*PAGE TEXT*:
..........

# Upgrading my RXV1400?



## ADVJake (Apr 18, 2011)

Hi guys,

I have a Yamaha RXV1400 i've had from new for about 6 years, and its served me well. But its shortcomings are becoming evident where i see i now require HDMI.

Is there an A/V thats got the same grunt if not better, thats smaller & lighter, and has HDMI & the same features?

I'm using the same speakers & sub i bought with it too, and may want to upgrade those in the future as well.

Thanks.


----------



## mechman (Feb 8, 2007)

Welcome to HTS. :wave:

There are a whole slew of offerings from several different manufacturers. Do you have a preference? Yamaha? What are the features, outside of HDMI, that you really need in your new unit? Is it primarily used for music or home theater? Is your speaker setup 7.1 then? Are you thinking of going to a 7.2?

Sorry for all of the questions but your answers will help us to determine what would be the best fit for your needs. :T


----------



## Jungle Jack (Jul 28, 2009)

Hello,
Smaller and lighter while keeping the same power output might be a tough task. Yamaha's new Avantage Line is quite nice and the A3000 in that line has gotten stellar Reviews. What is the maximum amount you feel comfortable spending?
Cheers,
JJ


----------



## caliberconst. (Dec 10, 2009)

I sold my rx v1400 about a year ago, so I could take advantage of hd audio via hdmi. Be prepared to spend some money, to actually "upgrade" from the 1400 as it is truly an amazing receiver. First I got a denon 2308ci, and was disappointed to say the least, I now have an onkyo 806, and still wish I would have kept my 1400. I am not saying that the 1400 is the worlds best receiver, I am just saying you really gotta spend some coin to get something that truly will out perform it. I see what you mean about the size as the 1400 is obnoxiously huge, but Jungle Jack is right smaller and lighter usually going to mean less power. What is your budget?

..........

*SUPPLIED RECORDS*:

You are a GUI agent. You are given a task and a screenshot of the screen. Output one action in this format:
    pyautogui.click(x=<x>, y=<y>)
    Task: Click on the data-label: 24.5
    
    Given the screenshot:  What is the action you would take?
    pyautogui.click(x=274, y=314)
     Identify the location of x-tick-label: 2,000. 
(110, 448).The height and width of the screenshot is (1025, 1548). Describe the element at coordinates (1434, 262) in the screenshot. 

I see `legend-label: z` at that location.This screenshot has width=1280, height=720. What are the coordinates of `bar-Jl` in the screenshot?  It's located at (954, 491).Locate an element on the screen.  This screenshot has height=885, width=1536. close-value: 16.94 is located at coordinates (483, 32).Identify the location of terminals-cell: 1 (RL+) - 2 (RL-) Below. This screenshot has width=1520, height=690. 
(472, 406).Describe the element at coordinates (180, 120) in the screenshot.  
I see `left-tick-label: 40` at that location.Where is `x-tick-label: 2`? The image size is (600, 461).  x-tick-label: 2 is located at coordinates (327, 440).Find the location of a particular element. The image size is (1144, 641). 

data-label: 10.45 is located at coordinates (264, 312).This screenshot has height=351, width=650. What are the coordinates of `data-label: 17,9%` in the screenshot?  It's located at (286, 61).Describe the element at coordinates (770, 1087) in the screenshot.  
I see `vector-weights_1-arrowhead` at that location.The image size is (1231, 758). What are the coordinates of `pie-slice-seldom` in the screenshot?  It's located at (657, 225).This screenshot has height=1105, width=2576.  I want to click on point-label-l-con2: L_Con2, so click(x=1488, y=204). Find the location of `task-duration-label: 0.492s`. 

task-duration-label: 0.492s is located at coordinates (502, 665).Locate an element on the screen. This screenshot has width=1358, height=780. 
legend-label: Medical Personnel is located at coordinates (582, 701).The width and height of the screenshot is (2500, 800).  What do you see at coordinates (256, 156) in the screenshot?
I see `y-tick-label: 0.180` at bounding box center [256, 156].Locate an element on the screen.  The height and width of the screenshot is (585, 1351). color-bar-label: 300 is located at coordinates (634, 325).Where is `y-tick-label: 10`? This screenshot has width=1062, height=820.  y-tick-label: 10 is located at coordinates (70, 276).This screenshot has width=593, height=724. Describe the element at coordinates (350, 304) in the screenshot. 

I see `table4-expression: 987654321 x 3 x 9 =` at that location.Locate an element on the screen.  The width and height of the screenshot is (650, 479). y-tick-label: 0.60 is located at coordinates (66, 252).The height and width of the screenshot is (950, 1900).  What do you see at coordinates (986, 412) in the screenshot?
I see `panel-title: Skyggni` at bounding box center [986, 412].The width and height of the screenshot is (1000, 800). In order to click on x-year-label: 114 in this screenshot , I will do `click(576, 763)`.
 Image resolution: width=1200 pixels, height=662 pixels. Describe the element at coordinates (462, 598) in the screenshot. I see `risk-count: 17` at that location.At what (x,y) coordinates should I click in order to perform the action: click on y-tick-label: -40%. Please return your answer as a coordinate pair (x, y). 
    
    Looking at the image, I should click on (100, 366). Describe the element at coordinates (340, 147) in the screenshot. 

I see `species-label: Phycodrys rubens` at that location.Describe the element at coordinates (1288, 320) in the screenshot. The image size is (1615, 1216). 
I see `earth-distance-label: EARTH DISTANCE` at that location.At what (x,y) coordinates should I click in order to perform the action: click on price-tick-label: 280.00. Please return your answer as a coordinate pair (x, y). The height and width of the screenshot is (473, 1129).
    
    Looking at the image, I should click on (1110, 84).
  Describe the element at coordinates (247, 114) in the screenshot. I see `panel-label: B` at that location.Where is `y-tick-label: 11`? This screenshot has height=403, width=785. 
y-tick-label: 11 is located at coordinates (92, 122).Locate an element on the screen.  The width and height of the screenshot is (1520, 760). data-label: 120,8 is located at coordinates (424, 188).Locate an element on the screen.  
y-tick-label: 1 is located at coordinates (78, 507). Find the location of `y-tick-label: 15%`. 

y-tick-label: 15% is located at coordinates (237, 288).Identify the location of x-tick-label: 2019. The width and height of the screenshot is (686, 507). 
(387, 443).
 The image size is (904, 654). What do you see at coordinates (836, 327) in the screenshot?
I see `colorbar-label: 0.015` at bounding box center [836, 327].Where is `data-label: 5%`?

..........

*DIRECTIVE A*:
In the forum thread about upgrading the Yamaha RXV1400, which receiver did caliberconst. get first after selling the 1400?
*DIRECTIVE B*:
Write the next part of the forum thread about upgrading the Yamaha RXV1400, picking up after its final post.
The records aren't needed for anything here.

*WRITTEN ANSWER A*:
A Denon 2308ci.

*WRITTEN ANSWER B*:
----------



## ADVJake (Apr 18, 2011)

Thanks for the replys.
My budget is probably less than $500-600 USD

It is a great receiver. I dont want to get rid of it but i really want to make my home theater setup more simplified, cable wise, and run everything through the TV via HDMI. 
At this stage if i have to spend alot more to get something on the same level as the 1400 with HDMI, i'd probably just go for a universal remote or something.


----------



## Jungle Jack (Jul 28, 2009)

Hello,
I had a great Link for you, but just realized you are in Australia. With your budget and the fact that AV Components cost more in OZ makes me think the new Onkyo TX-NR609 would be a great choice.

The 609 adds Marvell Qdeo Processing which is one of the best Video Processors on the Market and has been used on AVR's costing as much as 6000 Dollars (Pioneer Susano). Also, new for the 609, is Network Connectivity for Internet Radio, Firmware Updates, Streaming Music from your PC and more. Also, the 609 is THX Select2 Plus Certified. That combination is usually seen in AVR's costing twice as much as the 609. Features wise, it is in a category of itself.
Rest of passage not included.